Rafati opened a home for recovering addicts in 2007, where he concocted the Wolverine, a date- and banana-based drink that also contained maca, bee pollen and royal jelly. “It was meant to rejuvenate and strengthen the patients, and give them some much-needed strength,” he tells Walter Kirn in The New York Times.
“Lethargy in early sobriety is pretty brutal, especially if you’re coming off a long run with hard-core drugs.” Realising he was onto something, Rafati invested the savings he had somehow hung onto in the difficult years and found a backer to open his first bar in 2011. “I remember it clearly,” he says, “since I was one of those customers who needed healing.”
The fall of “lads’ mags” such as Zoo and Nuts left a hole in titles aimed at young men. That hole, in digital terms at least, has been filled with Unilad and LadBible. But while both have a sizable social media presence, both have struggled to shake off their downmarket connotations – a mistake that Irish site JOE.co.uk is determined not to make.
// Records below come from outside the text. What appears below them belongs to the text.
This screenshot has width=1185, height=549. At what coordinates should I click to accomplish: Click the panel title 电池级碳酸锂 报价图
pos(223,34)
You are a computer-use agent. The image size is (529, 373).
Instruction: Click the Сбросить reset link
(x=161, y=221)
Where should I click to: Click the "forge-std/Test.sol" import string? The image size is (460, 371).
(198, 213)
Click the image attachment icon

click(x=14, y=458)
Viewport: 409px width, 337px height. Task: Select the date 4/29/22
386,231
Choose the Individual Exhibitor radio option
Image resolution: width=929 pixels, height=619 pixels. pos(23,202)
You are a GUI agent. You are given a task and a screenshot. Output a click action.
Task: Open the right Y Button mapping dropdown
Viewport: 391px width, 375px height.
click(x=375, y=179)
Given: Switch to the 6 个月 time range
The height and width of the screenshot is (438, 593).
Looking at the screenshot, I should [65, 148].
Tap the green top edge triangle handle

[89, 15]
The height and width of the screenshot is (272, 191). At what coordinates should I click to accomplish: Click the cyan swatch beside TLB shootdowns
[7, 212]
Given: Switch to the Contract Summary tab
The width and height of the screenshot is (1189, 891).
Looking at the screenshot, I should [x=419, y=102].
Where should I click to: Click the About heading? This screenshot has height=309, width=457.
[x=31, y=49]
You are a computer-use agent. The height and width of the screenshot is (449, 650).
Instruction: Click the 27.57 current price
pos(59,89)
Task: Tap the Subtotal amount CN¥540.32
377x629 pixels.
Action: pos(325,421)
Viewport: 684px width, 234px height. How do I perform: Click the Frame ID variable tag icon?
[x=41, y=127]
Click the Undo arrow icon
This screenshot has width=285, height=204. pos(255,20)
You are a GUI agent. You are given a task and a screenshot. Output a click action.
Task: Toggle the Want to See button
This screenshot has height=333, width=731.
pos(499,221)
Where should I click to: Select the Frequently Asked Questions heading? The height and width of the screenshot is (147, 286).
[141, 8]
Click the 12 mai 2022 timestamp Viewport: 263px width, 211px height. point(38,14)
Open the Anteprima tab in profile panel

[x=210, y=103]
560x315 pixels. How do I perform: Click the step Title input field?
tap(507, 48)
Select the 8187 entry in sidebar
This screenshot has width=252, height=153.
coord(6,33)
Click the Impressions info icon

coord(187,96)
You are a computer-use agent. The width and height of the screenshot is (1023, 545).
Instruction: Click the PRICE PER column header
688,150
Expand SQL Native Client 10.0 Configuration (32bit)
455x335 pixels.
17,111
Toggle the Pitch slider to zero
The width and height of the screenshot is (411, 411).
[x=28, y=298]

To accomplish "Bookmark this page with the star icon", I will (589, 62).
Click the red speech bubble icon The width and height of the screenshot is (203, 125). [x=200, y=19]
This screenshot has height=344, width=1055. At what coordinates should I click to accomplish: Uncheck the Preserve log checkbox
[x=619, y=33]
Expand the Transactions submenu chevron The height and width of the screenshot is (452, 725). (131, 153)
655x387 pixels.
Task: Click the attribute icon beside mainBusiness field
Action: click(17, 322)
“We are absolutely convinced that the assumptions that other titles make about young men are a little bit flawed,” Will Hayward, the chief executive of Joe Media, tells The Guardian’s Jaspar Jackson. “Young men’s attitudes towards homosexuality, towards mental health, towards women have all shifted very significantly and there’s an opportunity not to be the successor to Zoo or Nuts, but to be both a new product which works well on mobile and social, but also has a new mentality about how to do it.”
Hayward, who has held senior positions at BuzzFeed and Dazed Media, was handpicked by JOE’s founder, Niall McGarry, to head the site’s expansion into Britain. He expects JOE.co.uk to turn a profit this month, and for staff numbers to grow from 30 to 100 in a year’s time. The website already attracts up to five million users a month, while its Facebook page has 3.6 million “likes”.
The young dynasts investing to change the world
There’s nothing unusual about millennials wanting to make the world a better place. What is less usual is having the financial muscle to actually do it. That’s not a problem for the young scions of the Rockefeller, Ford and Pritzker dynasties. Last month, they and a group of other young dynasts met at Kykuit, John D Rockefeller’s country pile 34 miles outside of New York, to talk about using their family offices for “impact investing” – investing capital in ways that “offer a measurable social or environmental return as well as a financial one”, says Stephen Foley in the Financial Times.
Together they are The ImPact – with a capital “P”. The older generation gripe that no one can read balance sheets, says Justin Rockefeller (pictured), the great-great-grandson of the oil tycoon and philanthropist. Millennials complain that no one is focusd on the bigger picture. “Impact investing has provided a bridge for inter-generational dialogue.”
ImPact is modelled on Warren Buffett and Bill Gates’ “Giving Pledge”, which calls on billionaires to pledge at least half their wealth to charity. “I want to build on the family legacy and the best way I know how to do that sits at the intersection of philanthropy and capitalism,” says the younger Rockefeller. “Impact investing continues both family traditions, but with a new spin.”
Rockefeller is ploughing his money into Modern Meadow, a company that uses living cells grown in a laboratory to make real biological leather without the need for animals. Jason Ingle, the great-great-grandson of Henry Ford, has his own fund, Closed Loop Capital, which invests in agricultural technology such as Beyond Meat, a vegan venture that produces a vegetarian burger that cooks and tastes like beef. Philanthropy alone is not going to be able to address the challenges we face, Ingle says. Investing has a part to play too.